▶ [WHAT THIS TASK INVOLVES]:
Quote the records exactly, starting at the first line and stopping after the line with "Identify the click"; skip the pictures.

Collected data
*** Begin section ***

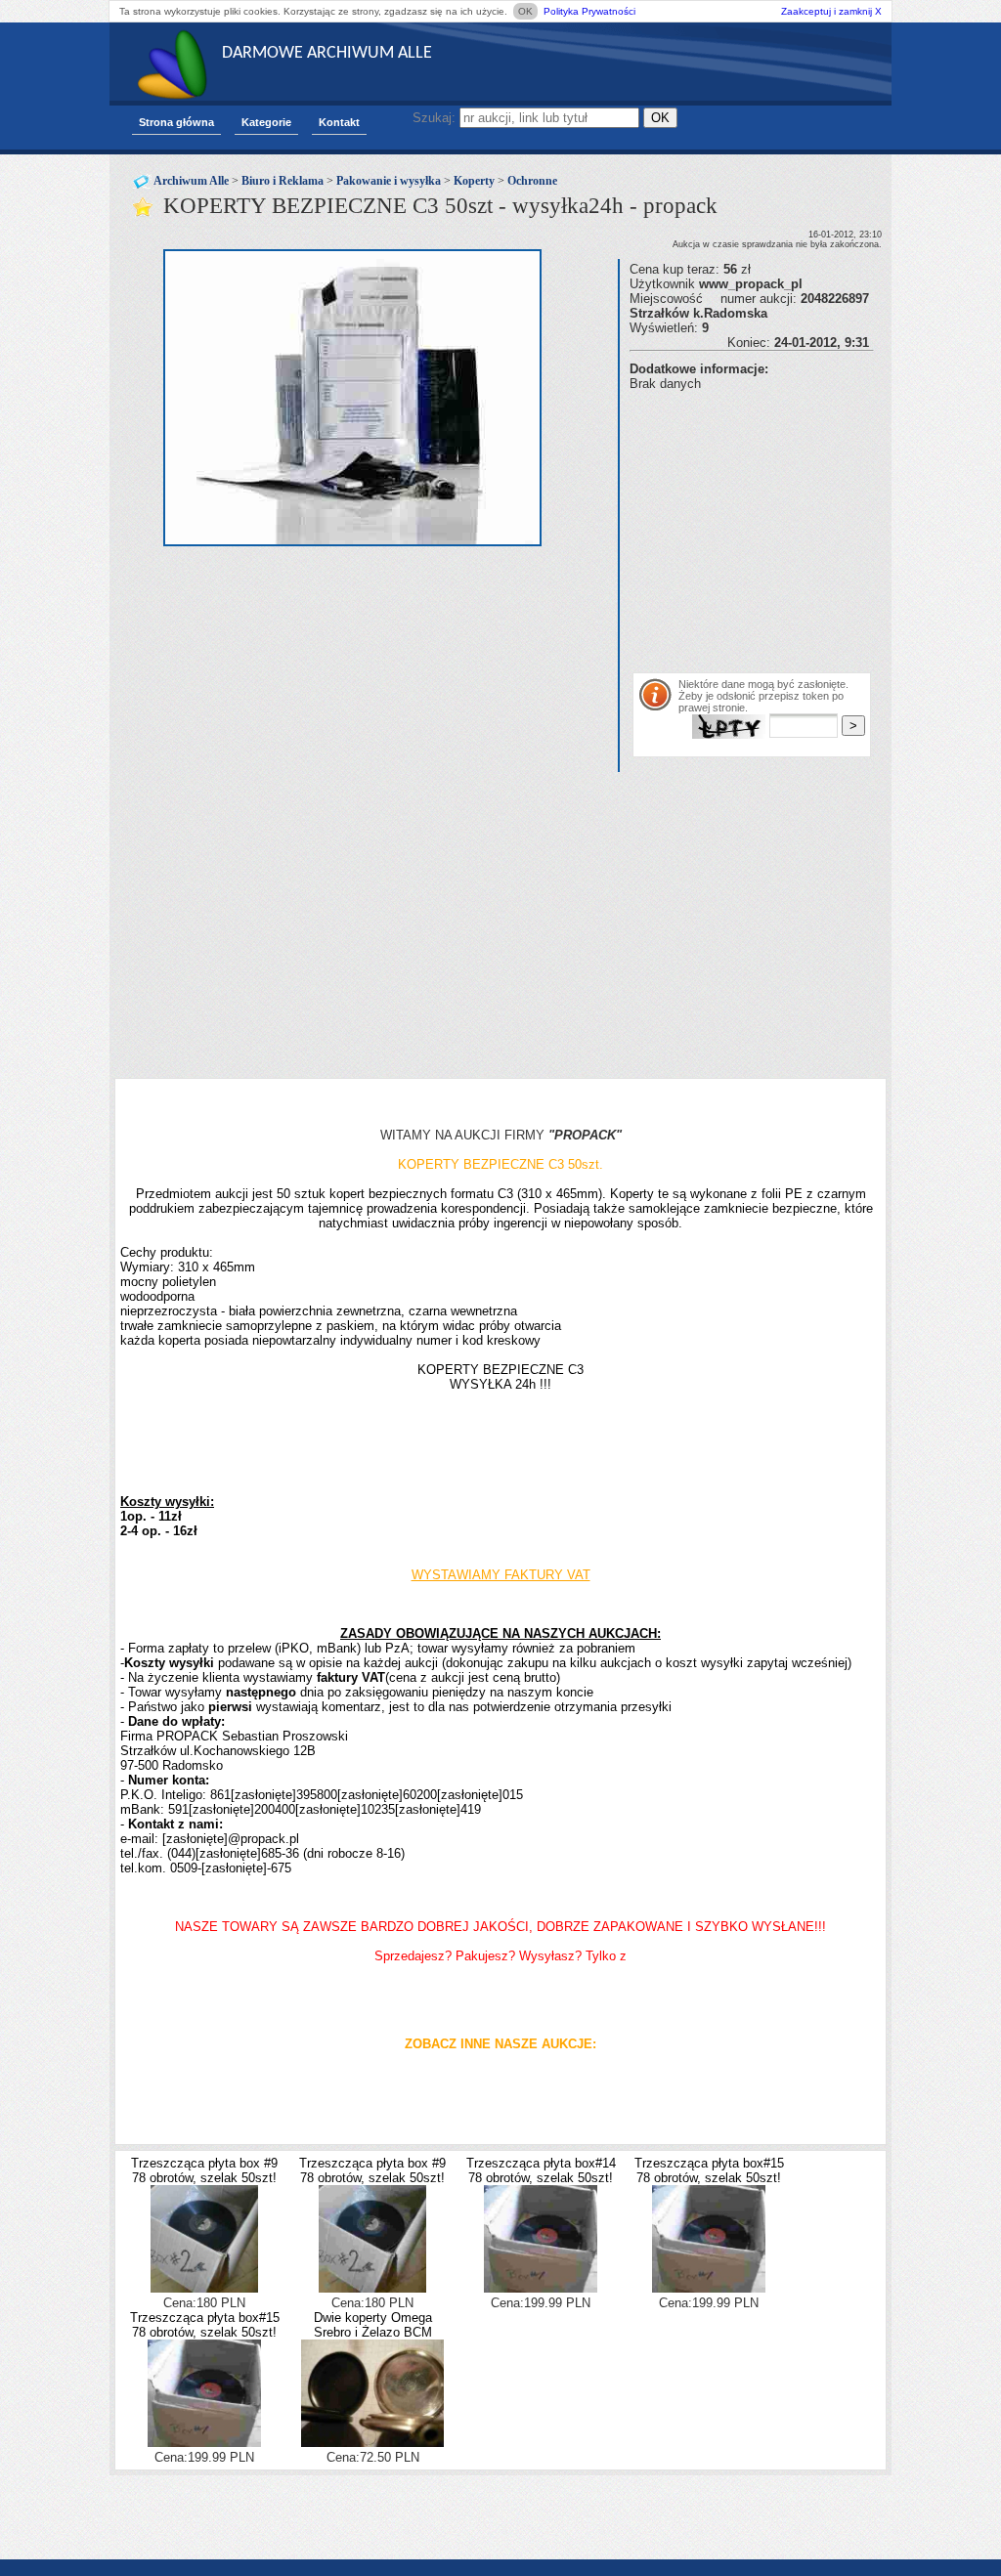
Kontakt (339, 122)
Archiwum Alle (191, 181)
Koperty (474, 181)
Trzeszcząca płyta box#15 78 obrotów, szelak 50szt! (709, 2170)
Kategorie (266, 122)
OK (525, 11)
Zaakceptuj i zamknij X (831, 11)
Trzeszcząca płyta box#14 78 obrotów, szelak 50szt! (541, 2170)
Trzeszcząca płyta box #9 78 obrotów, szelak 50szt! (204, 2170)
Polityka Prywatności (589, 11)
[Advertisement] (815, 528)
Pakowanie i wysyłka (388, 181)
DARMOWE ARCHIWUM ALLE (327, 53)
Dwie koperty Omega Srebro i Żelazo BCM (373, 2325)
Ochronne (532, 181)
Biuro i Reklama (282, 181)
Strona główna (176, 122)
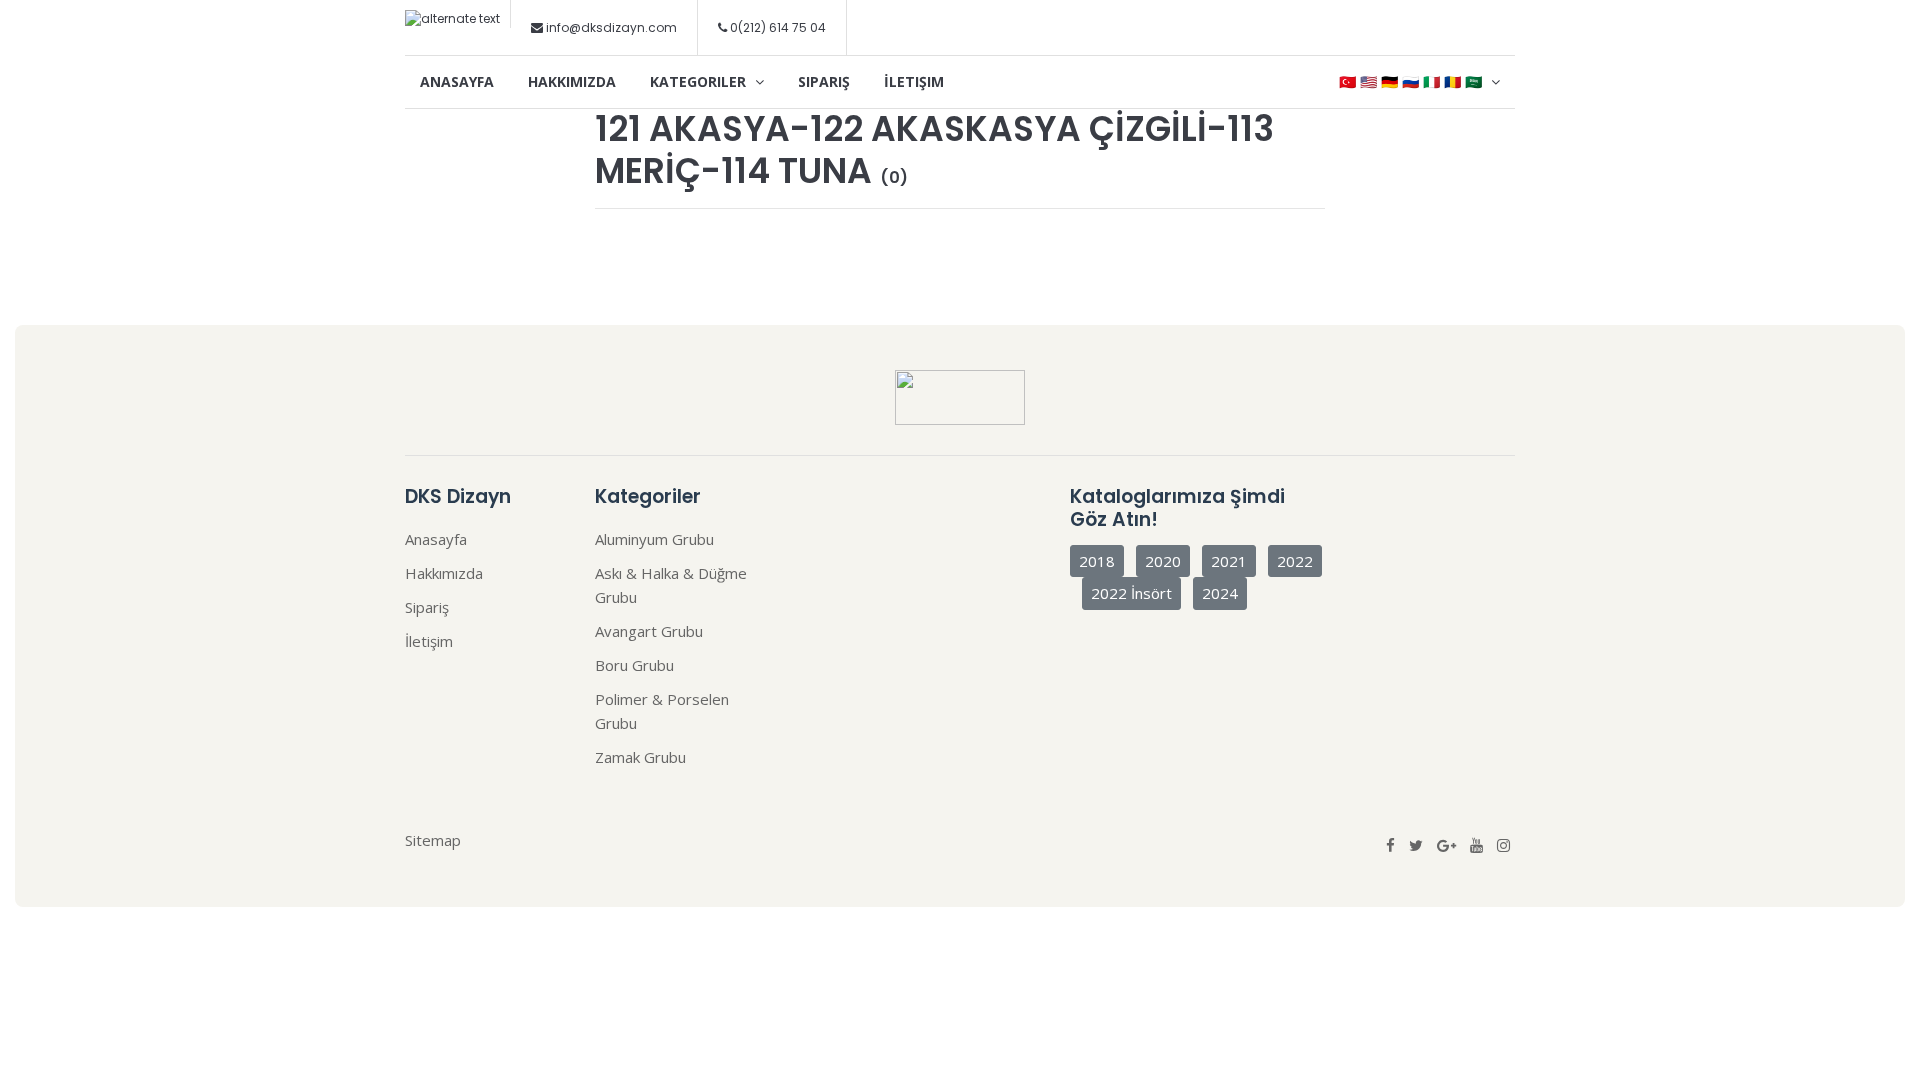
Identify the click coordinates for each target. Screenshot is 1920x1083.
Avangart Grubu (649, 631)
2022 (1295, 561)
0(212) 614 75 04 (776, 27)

*** End section ***

▶ [EXERCISE RESPONSE]:
Kontakt (339, 122)
Archiwum Alle (191, 181)
Koperty (474, 181)
Trzeszcząca płyta box#15 78 obrotów, szelak 50szt! (709, 2170)
Kategorie (266, 122)
OK (525, 11)
Zaakceptuj i zamknij X (831, 11)
Trzeszcząca płyta box#14 78 obrotów, szelak 50szt! (541, 2170)
Trzeszcząca płyta box #9 78 obrotów, szelak 50szt! (204, 2170)
Polityka Prywatności (589, 11)
[Advertisement] (815, 528)
Pakowanie i wysyłka (388, 181)
DARMOWE ARCHIWUM ALLE (327, 53)
Dwie koperty Omega Srebro i Żelazo BCM (373, 2325)
Ochronne (532, 181)
Biuro i Reklama (282, 181)
Strona główna (176, 122)
Identify the click coordinates for each target. Screenshot is 1920x1083.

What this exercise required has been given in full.